▸ QUESTIONS ON THE MATERIAL:
a. In one to three sentences, explain why the news article on building resiliency says some damage to a bridge after an earthquake can be acceptable while its collapse cannot.
b. Pick up the news article on building resiliency after its final sentence and continue it.

━━━━━ EXCERPT

SIOUX FALLS, S.D. (KELO) — Depending on where they are built and their use, buildings will have differing construction needs based on risk, said Nadim Wehbe, the John M. Hanson Professorship of Structural and Construction Engineering and head of the Department of Civil and Environmental Engineering at South Dakota State University in Brookings.
“The future trend if not the current trend is to design structures for resiliency based on their risk categories,” Wehbe said.
Changes based on extremes such as today’s predicted high winds including frequent gusts of at least 70 mph or the 200-mile F3 tornado that destroyed an Amazon warehouse in Illinois and a factory in Kentucky as well as other extremes in weather have prompted engineers to lean to resiliency in design, Wehbe said.
“Resiliency is the ability of a structure to function following a major event. Resiliency is also related to acceptable damage level,” Wehbe said.
As an example, Wehbe said a certain level of damage and even closure of a bridge that is not essential to function after an earthquake is acceptable. But it’s not acceptable for the bridge to collapse and cause loss of life, he said.

━━━━━━━━━━
━━━━━ DATA EXCERPTS

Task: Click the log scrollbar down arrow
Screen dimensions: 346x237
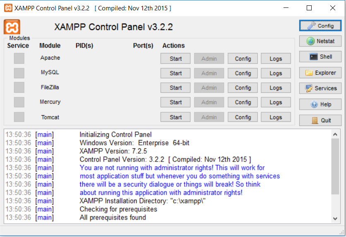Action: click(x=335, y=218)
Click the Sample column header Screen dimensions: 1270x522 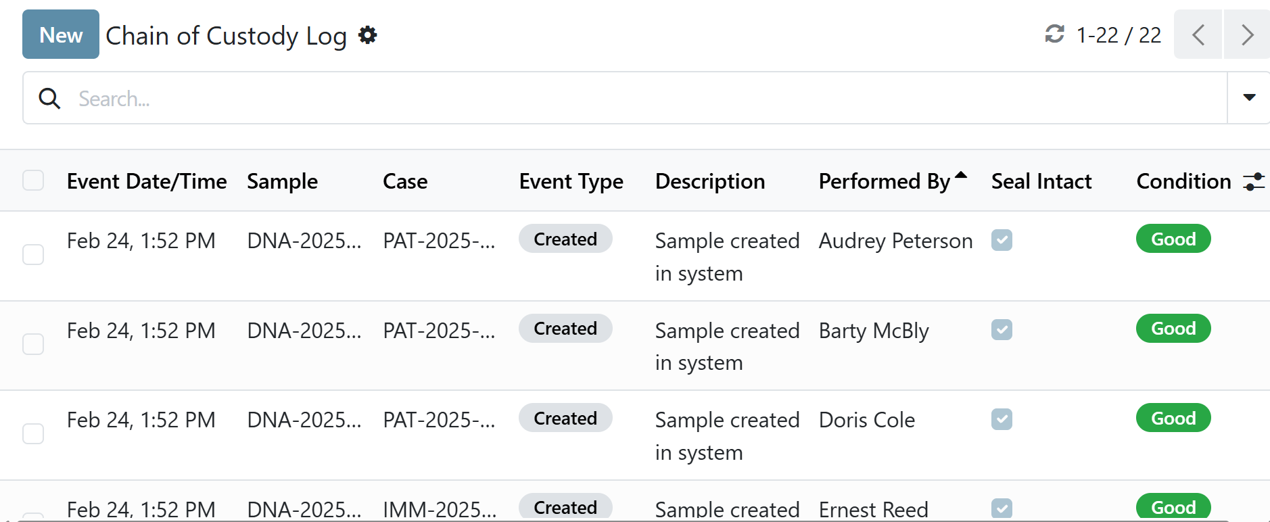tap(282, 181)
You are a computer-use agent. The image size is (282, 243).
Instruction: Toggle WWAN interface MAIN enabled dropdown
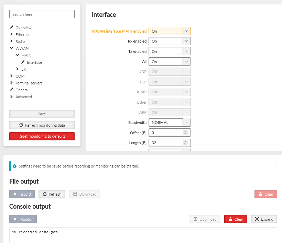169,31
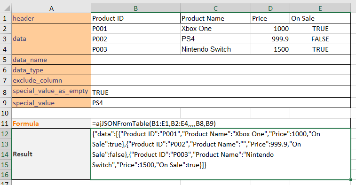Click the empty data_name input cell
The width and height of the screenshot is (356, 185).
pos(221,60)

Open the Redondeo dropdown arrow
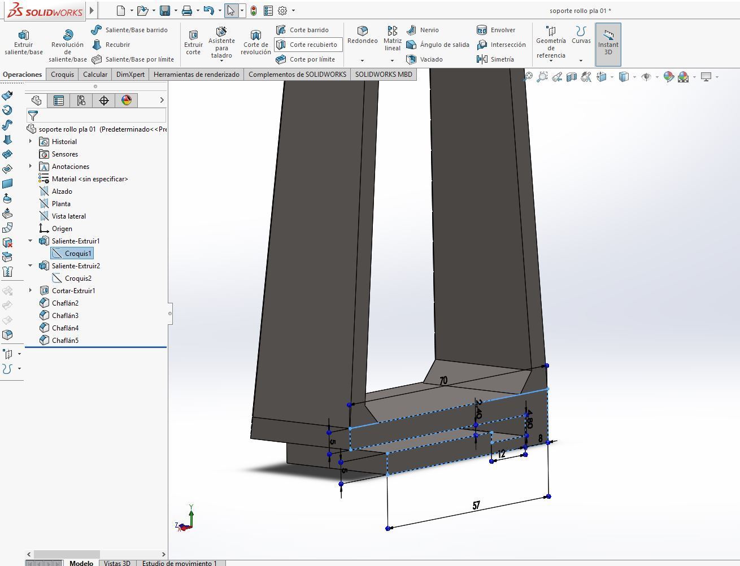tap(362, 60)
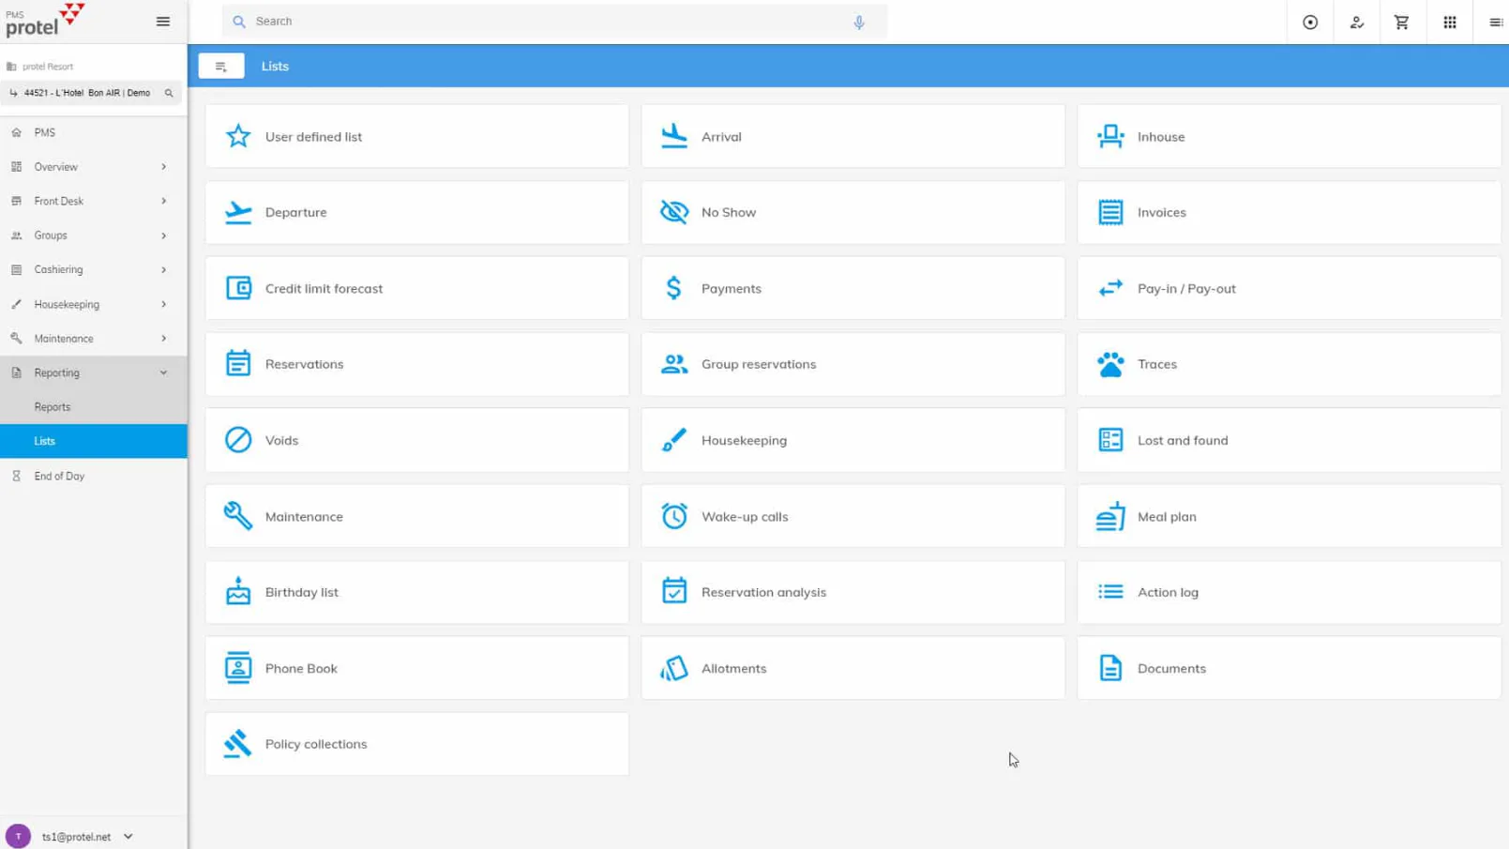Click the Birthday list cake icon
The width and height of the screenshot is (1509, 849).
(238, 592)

━━━━━━━━━━
━━━━━ DATA EXCERPTS

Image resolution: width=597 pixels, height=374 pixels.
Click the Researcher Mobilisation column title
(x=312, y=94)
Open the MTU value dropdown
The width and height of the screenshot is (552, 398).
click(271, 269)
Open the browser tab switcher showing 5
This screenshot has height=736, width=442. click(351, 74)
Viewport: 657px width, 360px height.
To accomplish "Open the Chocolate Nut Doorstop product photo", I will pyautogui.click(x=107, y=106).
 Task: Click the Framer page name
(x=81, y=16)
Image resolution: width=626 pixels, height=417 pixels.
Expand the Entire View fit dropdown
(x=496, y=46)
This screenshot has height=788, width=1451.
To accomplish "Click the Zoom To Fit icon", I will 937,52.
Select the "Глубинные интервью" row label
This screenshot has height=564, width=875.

━━━━━━━━━━
━━━━━ DATA EXCERPTS

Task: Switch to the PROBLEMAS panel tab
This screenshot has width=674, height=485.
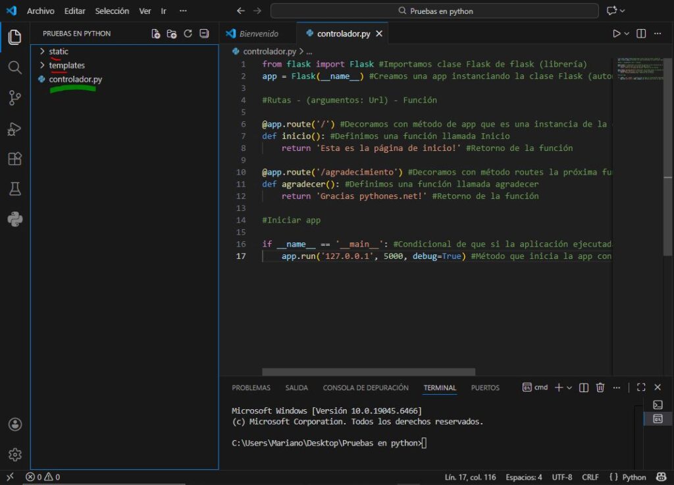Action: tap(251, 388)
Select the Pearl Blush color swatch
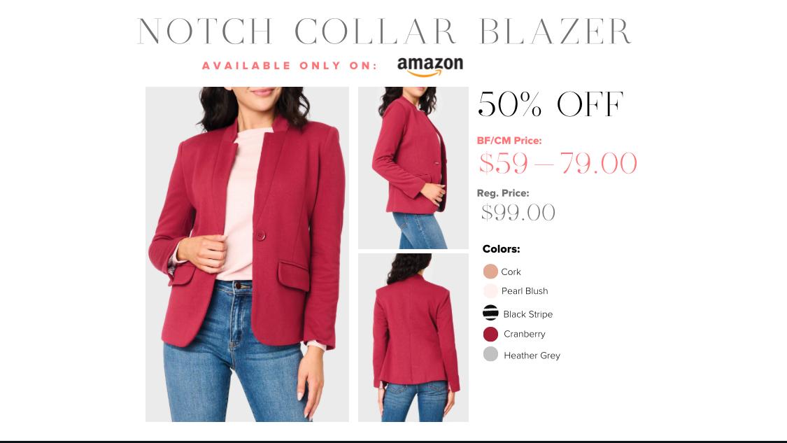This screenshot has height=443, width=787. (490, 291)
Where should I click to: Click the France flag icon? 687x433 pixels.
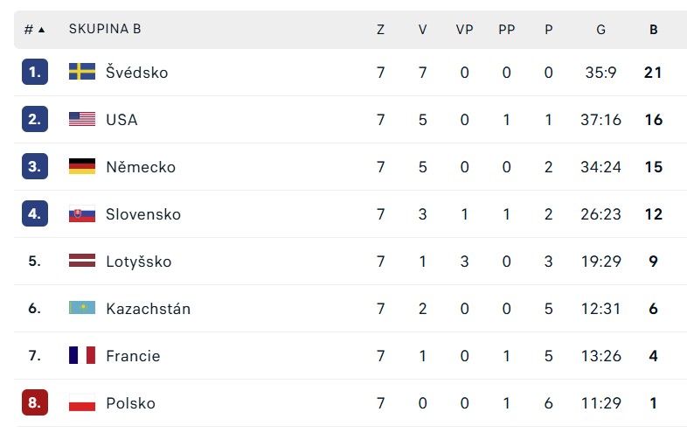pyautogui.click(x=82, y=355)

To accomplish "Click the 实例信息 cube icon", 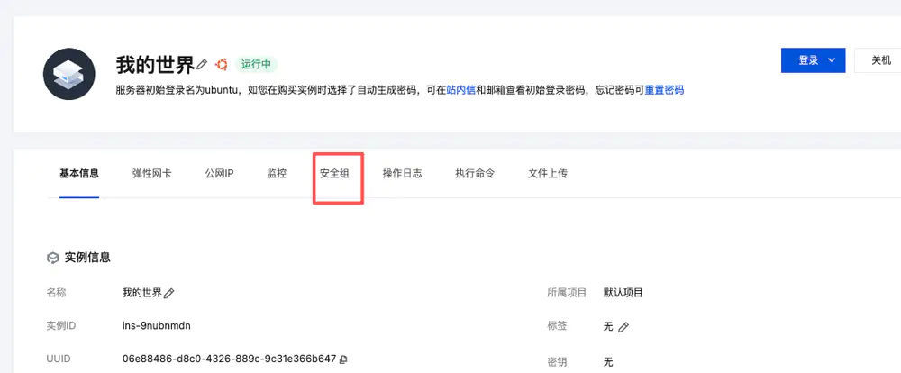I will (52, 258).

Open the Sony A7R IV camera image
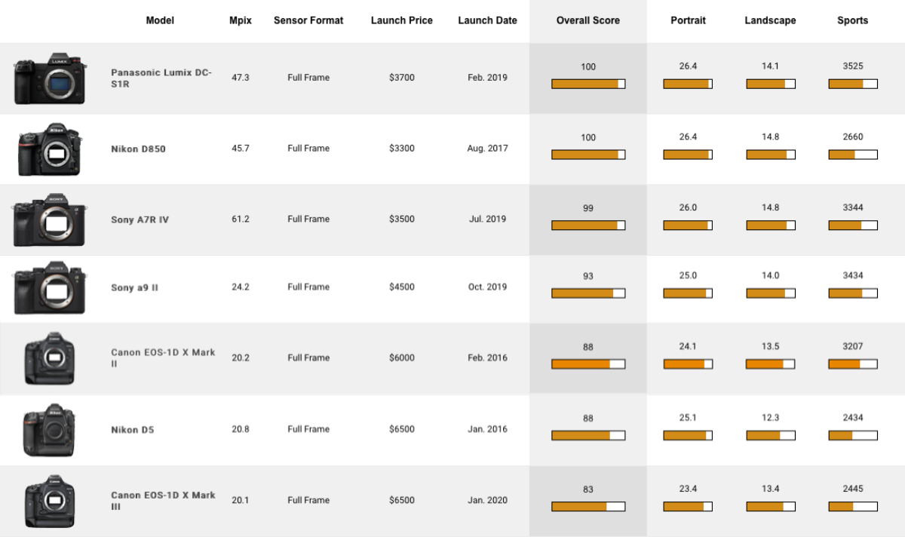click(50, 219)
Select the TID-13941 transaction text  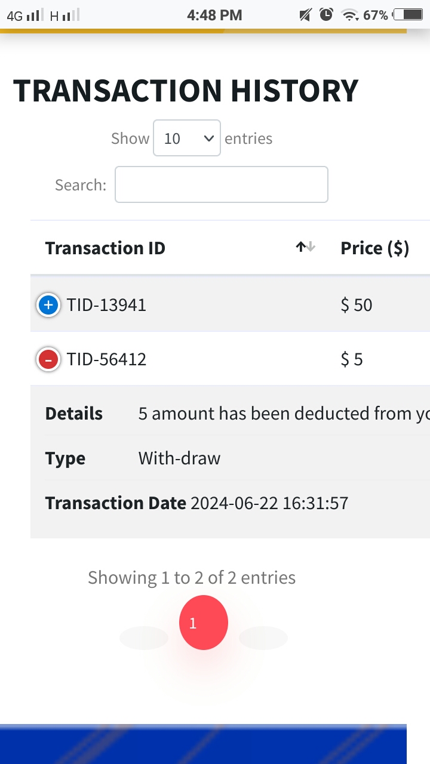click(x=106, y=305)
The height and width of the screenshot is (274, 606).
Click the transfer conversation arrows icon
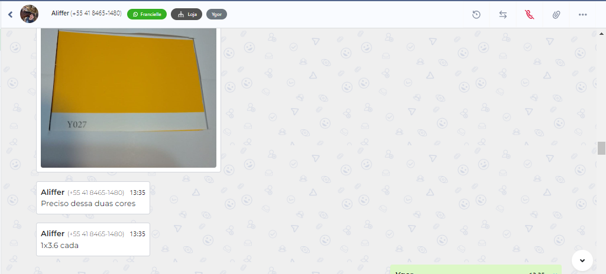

━━━━━━━━━━

▸ ANSWERS TO THE EXERCISE:
a. Some damage and even closure can be acceptable for a bridge that is not essential to function after an earthquake. Collapse is not acceptable because it would cause loss of life.

b.
A major bridge that is needed for market use and emergency use must function after an earthquake even if it can’t carry full traffic, Wehbe said. A level of damage that does not close the bridge and still allows for limited traffic is acceptable, he said.
Resiliency that applies to earthquakes happened as major earthquakes caused changes to building codes in the 1980s 1990s and 2000. Buildings constructed now must meet standards to withstand certain levels of seismic activity, he said.
“The same thing could be said about designing for wind loads, Coastal areas that are subjected or prone to hurricanes, the building codes are very strict,” Wehbe said.
Now, maybe building codes should adopt certain requirements that are implemented in hurricane prone areas for tornadoes, Wehbe said.
A Dec. 10 tornado destroyed an Amazon warehouse in Edwardsville, Illinois, and a candle factory in Mayfield, Kentucky, which has been noted for its size, December date and the possibility it could be one large 200-mile long tornado or multiple tornados.
“The building codes classify structures based on risk categories. The risk category is related to the function of the structure,” Wehbe said. “In other words the risk to human lives and consequence of failure following a major event.”
A single-family home is in risk category 2 while a hospital, firehouse or similar building is in risk category 4.
A building in risk category 4 needs to function after a major event, Wehbe said.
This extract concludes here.